Alors que l’Assemblée nationale a voté, le 30 octobre, la résolution du Rassemblement national dénonçant l’accord franco-algérien de 1968, les remous politiques se poursuivent jusqu’à Alger. Le ministre algérien des Affaires étrangères, Ahmed Attaf, a réagi à la publication du rapport parlementaire français estimant le coût de ce texte à 2 milliards d’euros par an pour la France.

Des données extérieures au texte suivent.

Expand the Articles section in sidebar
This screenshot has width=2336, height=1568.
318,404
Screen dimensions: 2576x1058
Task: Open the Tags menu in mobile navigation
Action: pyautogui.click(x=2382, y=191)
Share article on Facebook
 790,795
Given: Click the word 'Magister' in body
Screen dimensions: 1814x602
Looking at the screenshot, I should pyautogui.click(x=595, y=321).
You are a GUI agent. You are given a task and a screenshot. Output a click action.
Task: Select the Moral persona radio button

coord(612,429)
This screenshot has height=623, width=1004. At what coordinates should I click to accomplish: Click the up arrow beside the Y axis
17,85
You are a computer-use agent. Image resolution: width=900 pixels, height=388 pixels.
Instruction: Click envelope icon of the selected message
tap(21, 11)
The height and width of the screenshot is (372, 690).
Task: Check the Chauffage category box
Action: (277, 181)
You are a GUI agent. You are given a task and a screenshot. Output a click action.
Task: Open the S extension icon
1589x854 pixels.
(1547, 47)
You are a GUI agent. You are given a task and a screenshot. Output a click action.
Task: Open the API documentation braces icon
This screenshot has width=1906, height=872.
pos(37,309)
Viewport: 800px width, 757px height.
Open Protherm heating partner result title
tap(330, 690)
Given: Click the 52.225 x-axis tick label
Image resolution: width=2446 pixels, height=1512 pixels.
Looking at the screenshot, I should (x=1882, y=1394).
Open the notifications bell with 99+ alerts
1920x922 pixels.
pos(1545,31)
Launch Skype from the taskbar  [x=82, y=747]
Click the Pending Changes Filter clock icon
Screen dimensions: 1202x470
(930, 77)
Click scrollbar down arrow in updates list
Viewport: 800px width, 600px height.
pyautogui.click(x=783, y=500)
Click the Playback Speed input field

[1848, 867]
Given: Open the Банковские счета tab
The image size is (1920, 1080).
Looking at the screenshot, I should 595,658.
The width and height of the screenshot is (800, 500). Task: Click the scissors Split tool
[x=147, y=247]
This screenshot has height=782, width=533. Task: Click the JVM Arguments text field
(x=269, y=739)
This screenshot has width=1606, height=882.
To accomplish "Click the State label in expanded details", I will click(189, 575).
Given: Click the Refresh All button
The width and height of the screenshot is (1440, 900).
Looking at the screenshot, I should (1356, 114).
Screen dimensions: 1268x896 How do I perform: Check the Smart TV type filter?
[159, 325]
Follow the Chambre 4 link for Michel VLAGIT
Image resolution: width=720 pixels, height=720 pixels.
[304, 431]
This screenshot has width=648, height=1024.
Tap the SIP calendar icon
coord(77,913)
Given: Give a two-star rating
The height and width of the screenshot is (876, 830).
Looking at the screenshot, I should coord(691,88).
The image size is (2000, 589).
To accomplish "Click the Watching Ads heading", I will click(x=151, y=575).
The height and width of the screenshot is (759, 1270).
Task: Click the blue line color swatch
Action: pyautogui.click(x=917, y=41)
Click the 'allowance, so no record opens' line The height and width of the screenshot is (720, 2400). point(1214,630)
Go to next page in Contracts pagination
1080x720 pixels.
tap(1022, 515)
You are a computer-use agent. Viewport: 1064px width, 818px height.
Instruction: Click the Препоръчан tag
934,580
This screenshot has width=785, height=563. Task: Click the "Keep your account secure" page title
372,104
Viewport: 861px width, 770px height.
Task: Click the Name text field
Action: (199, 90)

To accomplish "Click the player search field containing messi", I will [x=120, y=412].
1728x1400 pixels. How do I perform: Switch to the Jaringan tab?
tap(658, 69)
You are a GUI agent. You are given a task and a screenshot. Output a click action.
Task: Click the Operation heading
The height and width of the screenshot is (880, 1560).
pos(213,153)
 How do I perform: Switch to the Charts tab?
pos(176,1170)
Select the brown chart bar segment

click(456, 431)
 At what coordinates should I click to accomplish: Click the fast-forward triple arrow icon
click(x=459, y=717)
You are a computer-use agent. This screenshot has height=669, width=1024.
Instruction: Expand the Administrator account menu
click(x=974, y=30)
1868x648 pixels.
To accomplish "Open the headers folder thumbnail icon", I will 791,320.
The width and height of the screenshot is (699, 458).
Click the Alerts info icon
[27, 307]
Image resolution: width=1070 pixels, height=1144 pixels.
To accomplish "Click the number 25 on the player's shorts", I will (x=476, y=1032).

Présenté le 15 octobre par les députés EPR Charles Rodwell et Mathieu Lefèvre, le rapport dénonce un régime migratoire « dérogatoire » et « déséquilibré » accordé aux ressortissants algériens depuis plus d’un demi-siècle. Pensé à l’origine pour encadrer l’immigration de travail, l’accord de 1968 s’est transformé en dispositif d’exception : séjour facilité, regroupement familial quasi automatique, accès immédiat au RSA ou à l’allocation vieillesse, sans clause de réciprocité de la part d’Alger.
« Sans surprise, le régime algérien conteste notre rapport sur le coût pour la France de l’accord de 1968. Oui, nous réaffirmons qu’il coûte 2 milliards d’euros par an au contribuable », a répondu sur X le député Charles Rodwell, avant d’appeler, dans les pas du Rassemblement national la semaine dernière, à sa dénonciation : « Oui, nous appelons à dénoncer cet accord obsolète et dévoyé (…) un citoyen algérien en France doit enfin être considéré comme tout autre citoyen étranger. »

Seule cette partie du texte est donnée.